- Written problem: Copy out everything from the line containing "Select the Drawful 2 logo thumbnail" down to the line containing "pyautogui.click(x=758, y=146)", requests included, and scale each click coordinate in the answers by 1.45, rounding to whole numbers with halves going up. Give only those lines.

- Given data:

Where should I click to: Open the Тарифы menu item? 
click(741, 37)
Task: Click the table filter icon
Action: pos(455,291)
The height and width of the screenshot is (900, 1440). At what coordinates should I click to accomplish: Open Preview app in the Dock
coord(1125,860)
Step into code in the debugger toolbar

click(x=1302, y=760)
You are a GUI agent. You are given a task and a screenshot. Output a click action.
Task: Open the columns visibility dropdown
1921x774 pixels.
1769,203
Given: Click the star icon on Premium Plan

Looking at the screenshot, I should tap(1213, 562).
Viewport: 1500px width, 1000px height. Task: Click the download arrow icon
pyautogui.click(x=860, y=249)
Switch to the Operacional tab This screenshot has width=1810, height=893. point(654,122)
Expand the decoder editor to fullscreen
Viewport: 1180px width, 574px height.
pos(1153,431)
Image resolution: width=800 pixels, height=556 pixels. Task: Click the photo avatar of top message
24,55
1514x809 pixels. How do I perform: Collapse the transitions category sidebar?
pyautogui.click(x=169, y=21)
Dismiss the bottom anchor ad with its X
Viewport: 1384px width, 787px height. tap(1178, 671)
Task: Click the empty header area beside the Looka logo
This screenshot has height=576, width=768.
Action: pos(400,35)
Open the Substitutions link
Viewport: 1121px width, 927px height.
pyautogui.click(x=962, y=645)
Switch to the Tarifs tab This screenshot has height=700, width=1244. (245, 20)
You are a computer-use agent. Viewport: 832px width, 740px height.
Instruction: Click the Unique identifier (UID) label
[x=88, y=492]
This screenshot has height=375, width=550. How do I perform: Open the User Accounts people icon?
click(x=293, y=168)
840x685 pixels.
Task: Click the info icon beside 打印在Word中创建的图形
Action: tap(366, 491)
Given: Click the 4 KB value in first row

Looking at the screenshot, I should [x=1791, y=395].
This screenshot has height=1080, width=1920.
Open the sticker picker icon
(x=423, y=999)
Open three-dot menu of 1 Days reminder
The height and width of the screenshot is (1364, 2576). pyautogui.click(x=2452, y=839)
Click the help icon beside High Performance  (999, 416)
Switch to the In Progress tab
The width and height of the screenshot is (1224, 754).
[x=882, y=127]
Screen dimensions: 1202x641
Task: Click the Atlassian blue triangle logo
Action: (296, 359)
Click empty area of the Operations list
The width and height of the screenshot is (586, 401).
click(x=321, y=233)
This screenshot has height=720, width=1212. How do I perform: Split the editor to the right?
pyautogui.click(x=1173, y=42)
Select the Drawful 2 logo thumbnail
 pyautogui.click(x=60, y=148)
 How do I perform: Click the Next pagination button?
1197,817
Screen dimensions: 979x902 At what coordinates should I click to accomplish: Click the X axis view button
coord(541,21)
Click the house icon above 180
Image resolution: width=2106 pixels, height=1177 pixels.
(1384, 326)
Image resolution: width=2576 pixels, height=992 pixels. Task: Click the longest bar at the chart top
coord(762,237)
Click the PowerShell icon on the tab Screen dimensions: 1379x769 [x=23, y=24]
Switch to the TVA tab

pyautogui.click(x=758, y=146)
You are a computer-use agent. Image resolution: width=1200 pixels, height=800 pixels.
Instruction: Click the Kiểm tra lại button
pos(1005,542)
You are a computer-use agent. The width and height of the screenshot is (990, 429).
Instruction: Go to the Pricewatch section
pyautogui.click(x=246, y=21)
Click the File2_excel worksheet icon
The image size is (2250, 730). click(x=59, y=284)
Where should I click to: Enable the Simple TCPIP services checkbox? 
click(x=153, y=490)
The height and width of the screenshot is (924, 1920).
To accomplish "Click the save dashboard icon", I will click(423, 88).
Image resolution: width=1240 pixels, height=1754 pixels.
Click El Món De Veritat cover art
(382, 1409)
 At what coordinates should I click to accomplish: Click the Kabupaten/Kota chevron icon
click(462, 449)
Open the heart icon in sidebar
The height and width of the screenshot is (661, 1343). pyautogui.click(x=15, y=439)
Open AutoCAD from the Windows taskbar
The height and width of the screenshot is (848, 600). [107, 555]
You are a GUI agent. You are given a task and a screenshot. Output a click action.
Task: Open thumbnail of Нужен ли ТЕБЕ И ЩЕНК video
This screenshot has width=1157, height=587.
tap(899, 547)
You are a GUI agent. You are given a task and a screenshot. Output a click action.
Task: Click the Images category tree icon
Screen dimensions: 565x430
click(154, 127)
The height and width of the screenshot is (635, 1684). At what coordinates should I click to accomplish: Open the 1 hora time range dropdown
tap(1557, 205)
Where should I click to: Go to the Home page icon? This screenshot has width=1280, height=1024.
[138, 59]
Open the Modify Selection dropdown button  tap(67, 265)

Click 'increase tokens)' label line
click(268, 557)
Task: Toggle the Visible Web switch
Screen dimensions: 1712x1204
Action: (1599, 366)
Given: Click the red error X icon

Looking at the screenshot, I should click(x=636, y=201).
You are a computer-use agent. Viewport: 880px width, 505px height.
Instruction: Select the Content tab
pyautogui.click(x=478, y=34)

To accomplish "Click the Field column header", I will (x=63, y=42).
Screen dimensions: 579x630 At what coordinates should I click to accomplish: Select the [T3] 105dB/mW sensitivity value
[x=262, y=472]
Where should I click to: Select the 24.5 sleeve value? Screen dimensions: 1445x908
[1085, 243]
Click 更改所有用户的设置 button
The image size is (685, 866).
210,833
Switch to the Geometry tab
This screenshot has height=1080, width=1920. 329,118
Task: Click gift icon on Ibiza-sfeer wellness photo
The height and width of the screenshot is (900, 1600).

- Answer to the problem:
Select the Drawful 2 logo thumbnail
 pyautogui.click(x=87, y=215)
 How do I perform: Click the Next pagination button?
1736,1185
Screen dimensions: 979x902 At what coordinates should I click to accomplish: Click the X axis view button
coord(784,30)
Click the house icon above 180
Image resolution: width=2106 pixels, height=1177 pixels.
(2007, 473)
Image resolution: width=2576 pixels, height=992 pixels. Task: Click the longest bar at the chart top
coord(1105,344)
Click the PowerShell icon on the tab Screen dimensions: 1379x769 [x=33, y=35]
Switch to the TVA tab

pyautogui.click(x=1099, y=212)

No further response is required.